— Begin Data shown —
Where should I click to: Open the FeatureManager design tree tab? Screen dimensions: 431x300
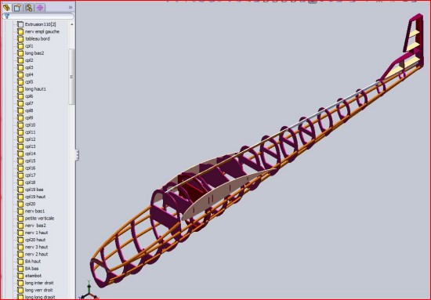6,7
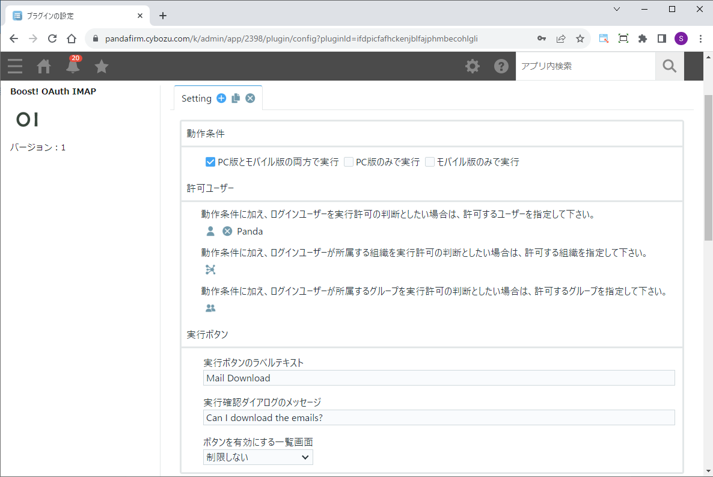Open the organization picker icon

point(210,269)
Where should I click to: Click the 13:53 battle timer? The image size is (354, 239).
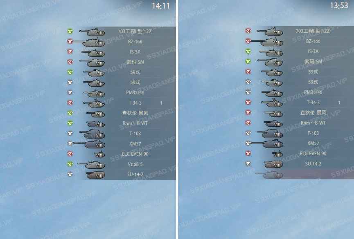point(339,5)
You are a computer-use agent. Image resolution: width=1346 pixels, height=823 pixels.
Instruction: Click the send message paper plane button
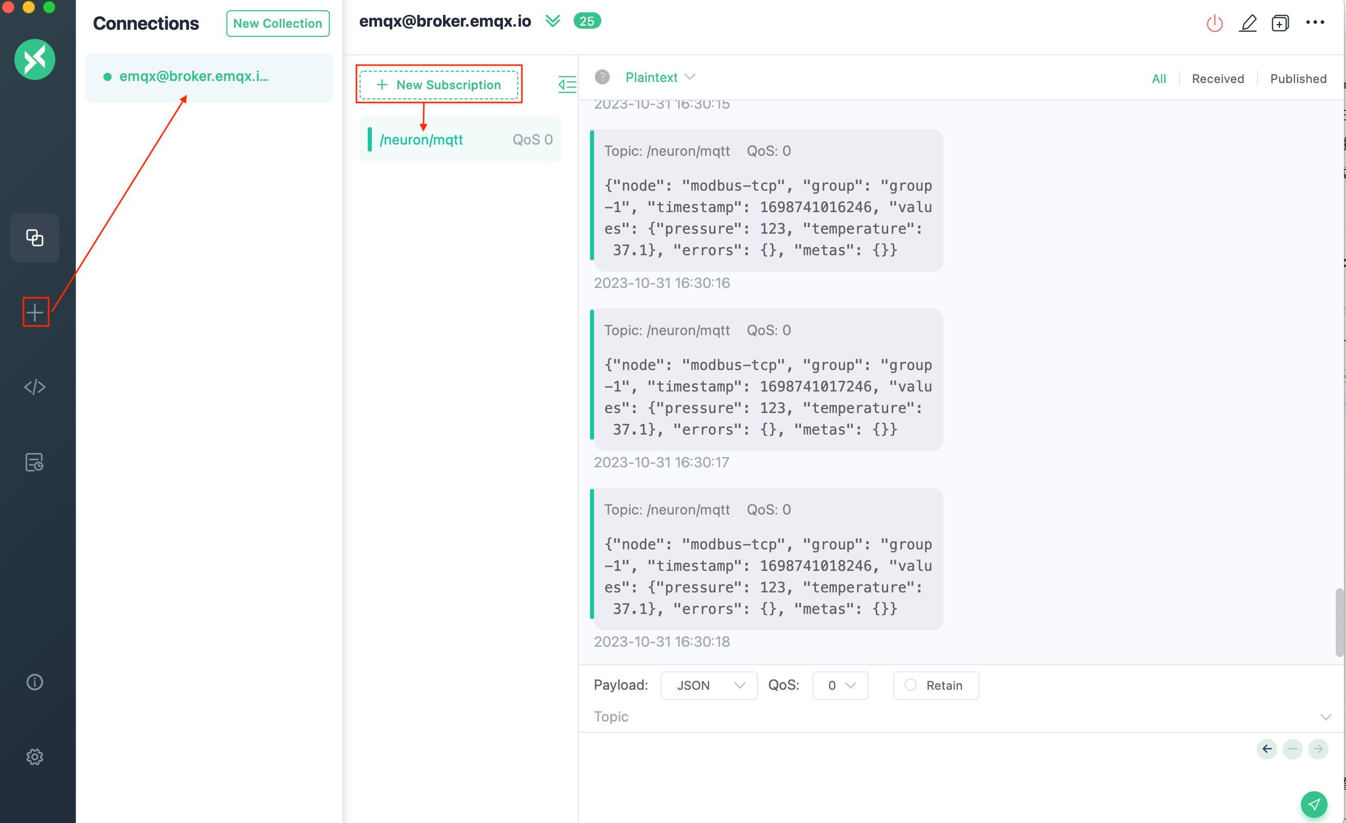coord(1313,804)
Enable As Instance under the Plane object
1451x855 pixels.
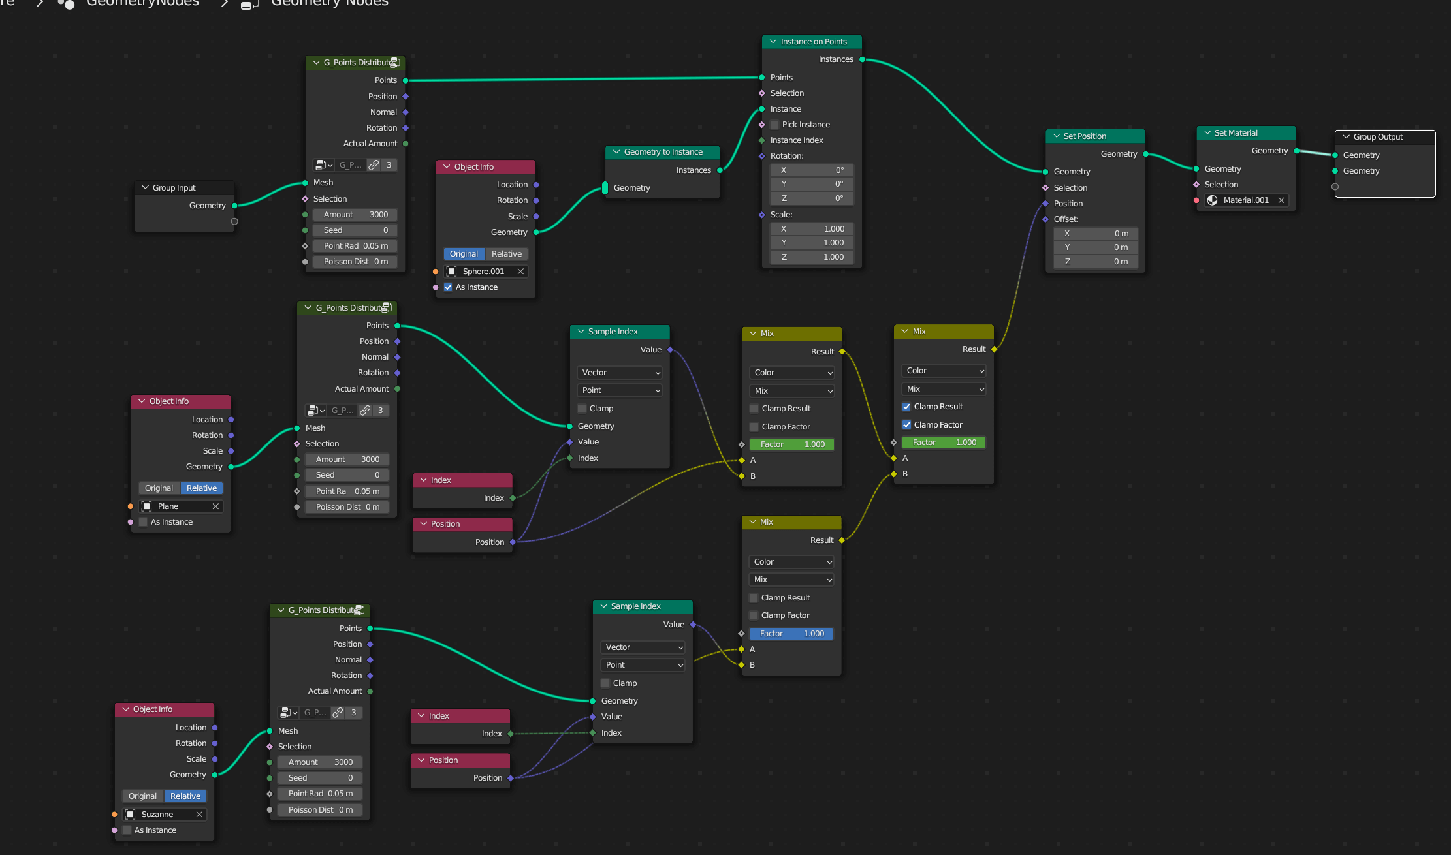tap(144, 522)
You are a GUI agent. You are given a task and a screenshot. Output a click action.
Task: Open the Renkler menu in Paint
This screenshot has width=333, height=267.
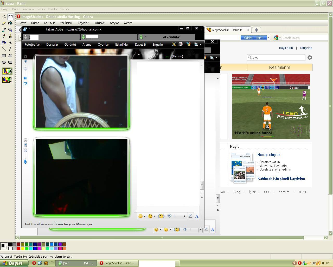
— End Data shown —
• _Given exercise_
Find each line above that contains the string "pixels", and copy those lines.

• _Correct output_
You are a computer-use agent. Image resolution: width=1346 pixels, height=823 pixels.
1451x855 pixels.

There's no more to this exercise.